Security how banks are hurting themselves

I recently got a notice for a bank I deal with the they wanted to verify a charge I did, to protect my identify. But this is where it get stupid.

——————————————————

They send me a e-mail

test 1

If you look at the link

Transaction Authorized -  it links to https:// activityconfirmation.chase.com/p/Chase_Fraud_RTM/ProdResponseHash?seq=&resp=Y

Note: Real sequence number has been changed to protect data

Upon clicking the link, the next site I see

activityconfirmation.chase.com and then get redirected to

https:// profile.na.epidm.net/ChaseRTM/HandleResponse.aspx?skey=xxxxxxxxxxxxxxxxxxxxxd&curres=Y

Note:Real sequence number has been changed to protect data

Who Is profile.na.epidm.net ??? and the web site has broken links on it !

——————————————————

So I call Chase and they do not know who epidm.net is  but they say contact Abuse @ Chase.com  so i do

and this is the best part

the reply is

——————————————————

Hello,

Thank you for forwarding your recent e-mail to our Abuse mailbox. We have reviewed the message and it is a valid notification from us regarding Urgent Chase Confirmation ?

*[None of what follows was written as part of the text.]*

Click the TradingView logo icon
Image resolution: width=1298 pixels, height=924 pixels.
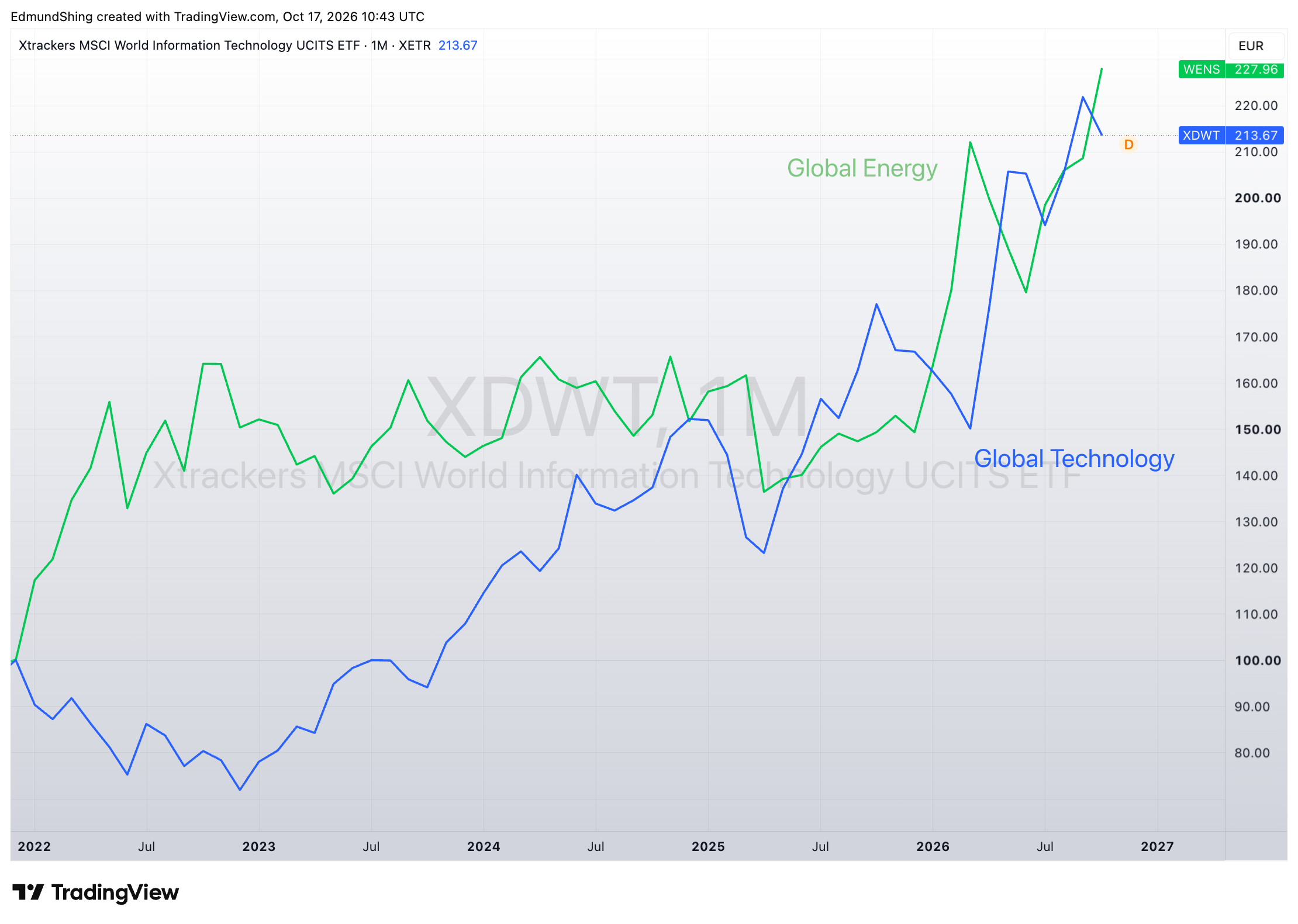[27, 892]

Recent transaction for account ending in xxxx. If you have any questions or concerns about this e-mail, please contact us at 1-877-CHASEPC. Thanks for choosing Chase.

Thank you,

Email Customer Service Representative

email address [email protected]

——————————————————

So not I get reply from not Chase but another company and they do not understand why I think their security stinks.

I then call Chase and after speaking to 20 people i get—you guessed, it no it not a issue.

——————————————————

Why the Chase Bank does not understand is it not good to deal with a bank you redirects you to 3 different domains and they think that fine.

My warning is to deal with banks who understand security and practice it. Do not use a bank if they do not understand on-line security. Sorry Chase you lost me as a customer.